▸ **Directions for this task**: What is needed here is an exact copy of every entry.

▸ **Records supplied**:
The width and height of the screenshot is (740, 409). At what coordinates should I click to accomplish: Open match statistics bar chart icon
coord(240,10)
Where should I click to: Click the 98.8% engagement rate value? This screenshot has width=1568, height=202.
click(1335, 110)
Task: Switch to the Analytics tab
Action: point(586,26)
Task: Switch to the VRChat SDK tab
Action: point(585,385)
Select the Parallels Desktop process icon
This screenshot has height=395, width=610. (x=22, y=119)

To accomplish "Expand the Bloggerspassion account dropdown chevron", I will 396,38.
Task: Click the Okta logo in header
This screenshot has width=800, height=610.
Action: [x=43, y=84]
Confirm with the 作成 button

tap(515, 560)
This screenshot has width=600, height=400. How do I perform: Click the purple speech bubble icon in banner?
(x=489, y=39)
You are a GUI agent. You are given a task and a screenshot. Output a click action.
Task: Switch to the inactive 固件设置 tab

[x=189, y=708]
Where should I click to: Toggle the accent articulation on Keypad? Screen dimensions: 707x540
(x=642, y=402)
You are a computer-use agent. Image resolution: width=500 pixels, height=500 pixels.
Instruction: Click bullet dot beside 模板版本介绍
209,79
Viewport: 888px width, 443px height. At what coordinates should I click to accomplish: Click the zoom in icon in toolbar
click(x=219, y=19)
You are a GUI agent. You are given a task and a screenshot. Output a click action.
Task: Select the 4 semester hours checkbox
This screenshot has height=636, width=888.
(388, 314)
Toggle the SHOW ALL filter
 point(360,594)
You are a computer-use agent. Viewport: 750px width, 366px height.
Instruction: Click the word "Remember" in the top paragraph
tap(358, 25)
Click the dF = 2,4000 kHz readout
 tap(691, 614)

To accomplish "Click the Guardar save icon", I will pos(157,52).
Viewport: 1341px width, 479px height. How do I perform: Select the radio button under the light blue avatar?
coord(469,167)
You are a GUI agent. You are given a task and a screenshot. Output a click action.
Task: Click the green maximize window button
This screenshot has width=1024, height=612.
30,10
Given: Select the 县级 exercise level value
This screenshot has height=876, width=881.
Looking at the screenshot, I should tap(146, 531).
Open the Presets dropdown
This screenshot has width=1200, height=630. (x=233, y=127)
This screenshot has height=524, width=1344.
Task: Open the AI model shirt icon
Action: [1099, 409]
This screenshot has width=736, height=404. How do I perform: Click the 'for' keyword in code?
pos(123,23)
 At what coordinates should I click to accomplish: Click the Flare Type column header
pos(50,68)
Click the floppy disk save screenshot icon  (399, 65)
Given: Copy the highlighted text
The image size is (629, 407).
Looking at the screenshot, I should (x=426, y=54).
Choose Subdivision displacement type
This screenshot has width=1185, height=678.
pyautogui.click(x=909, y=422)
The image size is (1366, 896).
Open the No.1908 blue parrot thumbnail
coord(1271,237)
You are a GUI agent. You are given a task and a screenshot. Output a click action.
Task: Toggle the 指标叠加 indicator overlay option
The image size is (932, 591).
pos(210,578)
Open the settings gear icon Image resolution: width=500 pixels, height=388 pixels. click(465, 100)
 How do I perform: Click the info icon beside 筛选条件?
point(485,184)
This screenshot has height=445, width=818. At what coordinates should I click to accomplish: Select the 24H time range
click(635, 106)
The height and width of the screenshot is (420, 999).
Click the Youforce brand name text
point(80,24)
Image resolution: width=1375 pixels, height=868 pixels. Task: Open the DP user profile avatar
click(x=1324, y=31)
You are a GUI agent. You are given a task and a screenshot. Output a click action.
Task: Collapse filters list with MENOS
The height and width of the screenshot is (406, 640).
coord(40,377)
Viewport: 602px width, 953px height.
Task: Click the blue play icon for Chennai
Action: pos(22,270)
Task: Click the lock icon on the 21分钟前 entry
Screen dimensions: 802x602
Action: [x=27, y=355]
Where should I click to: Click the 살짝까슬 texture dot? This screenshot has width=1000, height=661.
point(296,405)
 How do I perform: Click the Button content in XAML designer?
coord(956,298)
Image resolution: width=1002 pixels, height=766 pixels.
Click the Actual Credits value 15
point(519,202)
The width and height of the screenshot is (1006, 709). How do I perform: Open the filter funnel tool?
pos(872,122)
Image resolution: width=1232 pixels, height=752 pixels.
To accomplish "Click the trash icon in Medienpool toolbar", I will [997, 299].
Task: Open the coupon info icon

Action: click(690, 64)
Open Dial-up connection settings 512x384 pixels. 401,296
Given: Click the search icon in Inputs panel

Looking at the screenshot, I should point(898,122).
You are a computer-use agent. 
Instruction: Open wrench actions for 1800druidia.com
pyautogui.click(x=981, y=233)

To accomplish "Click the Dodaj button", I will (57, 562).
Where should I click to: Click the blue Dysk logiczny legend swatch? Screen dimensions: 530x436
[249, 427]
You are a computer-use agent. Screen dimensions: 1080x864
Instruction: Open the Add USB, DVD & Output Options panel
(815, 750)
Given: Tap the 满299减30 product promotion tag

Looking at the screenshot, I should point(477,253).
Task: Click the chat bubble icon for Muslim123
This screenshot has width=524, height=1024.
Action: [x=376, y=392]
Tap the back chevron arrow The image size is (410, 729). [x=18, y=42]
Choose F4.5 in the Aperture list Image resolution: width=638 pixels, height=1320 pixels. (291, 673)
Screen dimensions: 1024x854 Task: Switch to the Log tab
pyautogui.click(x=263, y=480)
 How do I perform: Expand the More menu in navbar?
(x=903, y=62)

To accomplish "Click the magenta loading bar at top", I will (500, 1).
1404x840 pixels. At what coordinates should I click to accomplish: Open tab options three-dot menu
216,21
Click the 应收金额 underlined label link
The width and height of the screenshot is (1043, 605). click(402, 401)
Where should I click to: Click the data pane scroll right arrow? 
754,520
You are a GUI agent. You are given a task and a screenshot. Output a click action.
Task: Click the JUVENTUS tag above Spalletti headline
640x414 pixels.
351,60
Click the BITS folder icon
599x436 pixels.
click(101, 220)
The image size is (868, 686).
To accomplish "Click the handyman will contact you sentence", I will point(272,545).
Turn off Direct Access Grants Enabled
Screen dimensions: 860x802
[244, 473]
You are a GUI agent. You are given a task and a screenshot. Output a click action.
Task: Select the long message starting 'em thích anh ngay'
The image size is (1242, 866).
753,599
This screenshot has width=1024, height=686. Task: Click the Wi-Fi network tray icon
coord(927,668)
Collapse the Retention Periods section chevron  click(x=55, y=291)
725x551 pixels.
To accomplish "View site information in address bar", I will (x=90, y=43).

▸ **Task solution**:
The width and height of the screenshot is (740, 409). At what coordinates should I click to accomplish: Open match statistics bar chart icon
coord(240,10)
Where should I click to: Click the 98.8% engagement rate value? This screenshot has width=1568, height=202.
click(1335, 110)
Task: Switch to the Analytics tab
Action: point(586,26)
Task: Switch to the VRChat SDK tab
Action: point(585,385)
Select the Parallels Desktop process icon
This screenshot has height=395, width=610. (x=22, y=119)

To accomplish "Expand the Bloggerspassion account dropdown chevron", I will 396,38.
Task: Click the Okta logo in header
This screenshot has width=800, height=610.
Action: [x=43, y=84]
Confirm with the 作成 button

tap(515, 560)
This screenshot has width=600, height=400. How do I perform: Click the purple speech bubble icon in banner?
(x=489, y=39)
You are a GUI agent. You are given a task and a screenshot. Output a click action.
Task: Switch to the inactive 固件设置 tab

[x=189, y=708]
Where should I click to: Toggle the accent articulation on Keypad? Screen dimensions: 707x540
(x=642, y=402)
You are a computer-use agent. Image resolution: width=500 pixels, height=500 pixels.
Instruction: Click bullet dot beside 模板版本介绍
209,79
Viewport: 888px width, 443px height. At what coordinates should I click to accomplish: Click the zoom in icon in toolbar
click(x=219, y=19)
You are a GUI agent. You are given a task and a screenshot. Output a click action.
Task: Select the 4 semester hours checkbox
This screenshot has height=636, width=888.
(388, 314)
Toggle the SHOW ALL filter
 point(360,594)
You are a computer-use agent. Viewport: 750px width, 366px height.
Instruction: Click the word "Remember" in the top paragraph
tap(358, 25)
Click the dF = 2,4000 kHz readout
 tap(691, 614)

To accomplish "Click the Guardar save icon", I will pos(157,52).
Viewport: 1341px width, 479px height. How do I perform: Select the radio button under the light blue avatar?
coord(469,167)
You are a GUI agent. You are given a task and a screenshot. Output a click action.
Task: Click the green maximize window button
This screenshot has width=1024, height=612.
30,10
Given: Select the 县级 exercise level value
This screenshot has height=876, width=881.
Looking at the screenshot, I should tap(146, 531).
Open the Presets dropdown
This screenshot has width=1200, height=630. (x=233, y=127)
This screenshot has height=524, width=1344.
Task: Open the AI model shirt icon
Action: [1099, 409]
This screenshot has width=736, height=404. How do I perform: Click the 'for' keyword in code?
pos(123,23)
 At what coordinates should I click to accomplish: Click the Flare Type column header
pos(50,68)
Click the floppy disk save screenshot icon  (399, 65)
Given: Copy the highlighted text
The image size is (629, 407).
Looking at the screenshot, I should (x=426, y=54).
Choose Subdivision displacement type
This screenshot has width=1185, height=678.
pyautogui.click(x=909, y=422)
The image size is (1366, 896).
Open the No.1908 blue parrot thumbnail
coord(1271,237)
You are a GUI agent. You are given a task and a screenshot. Output a click action.
Task: Toggle the 指标叠加 indicator overlay option
The image size is (932, 591).
pos(210,578)
Open the settings gear icon Image resolution: width=500 pixels, height=388 pixels. click(465, 100)
 How do I perform: Click the info icon beside 筛选条件?
point(485,184)
This screenshot has height=445, width=818. At what coordinates should I click to accomplish: Select the 24H time range
click(635, 106)
The height and width of the screenshot is (420, 999).
Click the Youforce brand name text
point(80,24)
Image resolution: width=1375 pixels, height=868 pixels. Task: Open the DP user profile avatar
click(x=1324, y=31)
You are a GUI agent. You are given a task and a screenshot. Output a click action.
Task: Collapse filters list with MENOS
The height and width of the screenshot is (406, 640).
coord(40,377)
Viewport: 602px width, 953px height.
Task: Click the blue play icon for Chennai
Action: pos(22,270)
Task: Click the lock icon on the 21分钟前 entry
Screen dimensions: 802x602
Action: [x=27, y=355]
Where should I click to: Click the 살짝까슬 texture dot? This screenshot has width=1000, height=661.
point(296,405)
 How do I perform: Click the Button content in XAML designer?
coord(956,298)
Image resolution: width=1002 pixels, height=766 pixels.
Click the Actual Credits value 15
point(519,202)
The width and height of the screenshot is (1006, 709). How do I perform: Open the filter funnel tool?
pos(872,122)
Image resolution: width=1232 pixels, height=752 pixels.
To accomplish "Click the trash icon in Medienpool toolbar", I will [997, 299].
Task: Open the coupon info icon

Action: click(690, 64)
Open Dial-up connection settings 512x384 pixels. 401,296
Given: Click the search icon in Inputs panel

Looking at the screenshot, I should point(898,122).
You are a computer-use agent. 
Instruction: Open wrench actions for 1800druidia.com
pyautogui.click(x=981, y=233)

To accomplish "Click the Dodaj button", I will (57, 562).
Where should I click to: Click the blue Dysk logiczny legend swatch? Screen dimensions: 530x436
[249, 427]
You are a computer-use agent. Screen dimensions: 1080x864
Instruction: Open the Add USB, DVD & Output Options panel
(815, 750)
Given: Tap the 满299减30 product promotion tag

Looking at the screenshot, I should point(477,253).
Task: Click the chat bubble icon for Muslim123
This screenshot has width=524, height=1024.
Action: [x=376, y=392]
Tap the back chevron arrow The image size is (410, 729). [x=18, y=42]
Choose F4.5 in the Aperture list Image resolution: width=638 pixels, height=1320 pixels. (291, 673)
Screen dimensions: 1024x854 Task: Switch to the Log tab
pyautogui.click(x=263, y=480)
 How do I perform: Expand the More menu in navbar?
(x=903, y=62)

To accomplish "Click the magenta loading bar at top", I will (500, 1).
1404x840 pixels. At what coordinates should I click to accomplish: Open tab options three-dot menu
216,21
Click the 应收金额 underlined label link
The width and height of the screenshot is (1043, 605). click(402, 401)
Where should I click to: Click the data pane scroll right arrow? 
754,520
You are a GUI agent. You are given a task and a screenshot. Output a click action.
Task: Click the JUVENTUS tag above Spalletti headline
640x414 pixels.
351,60
Click the BITS folder icon
599x436 pixels.
click(101, 220)
The image size is (868, 686).
To accomplish "Click the handyman will contact you sentence", I will point(272,545).
Turn off Direct Access Grants Enabled
Screen dimensions: 860x802
[244, 473]
You are a GUI agent. You are given a task and a screenshot. Output a click action.
Task: Select the long message starting 'em thích anh ngay'
The image size is (1242, 866).
753,599
This screenshot has width=1024, height=686. Task: Click the Wi-Fi network tray icon
coord(927,668)
Collapse the Retention Periods section chevron  click(x=55, y=291)
725x551 pixels.
To accomplish "View site information in address bar", I will (x=90, y=43).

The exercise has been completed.